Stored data

▽

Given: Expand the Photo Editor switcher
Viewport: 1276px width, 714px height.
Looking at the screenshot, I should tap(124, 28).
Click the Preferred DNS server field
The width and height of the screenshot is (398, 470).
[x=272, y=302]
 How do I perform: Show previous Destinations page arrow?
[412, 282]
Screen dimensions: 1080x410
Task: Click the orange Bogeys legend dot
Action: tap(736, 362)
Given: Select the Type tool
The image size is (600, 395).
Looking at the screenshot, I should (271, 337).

△
▽

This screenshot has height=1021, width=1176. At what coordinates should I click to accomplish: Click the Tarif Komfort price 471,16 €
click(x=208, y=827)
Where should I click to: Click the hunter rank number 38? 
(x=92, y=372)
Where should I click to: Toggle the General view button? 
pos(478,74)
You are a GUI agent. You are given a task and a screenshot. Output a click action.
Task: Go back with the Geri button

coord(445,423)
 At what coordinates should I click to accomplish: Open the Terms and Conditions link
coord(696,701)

△

What is needed is an exact copy of the lines above, from the one containing "Given: Expand the Photo Editor switcher" through the one containing "Given: Select the Type tool", with nothing added.

Exercise result:
Given: Expand the Photo Editor switcher
Viewport: 1276px width, 714px height.
Looking at the screenshot, I should tap(124, 28).
Click the Preferred DNS server field
The width and height of the screenshot is (398, 470).
[x=272, y=302]
 How do I perform: Show previous Destinations page arrow?
[412, 282]
Screen dimensions: 1080x410
Task: Click the orange Bogeys legend dot
Action: tap(736, 362)
Given: Select the Type tool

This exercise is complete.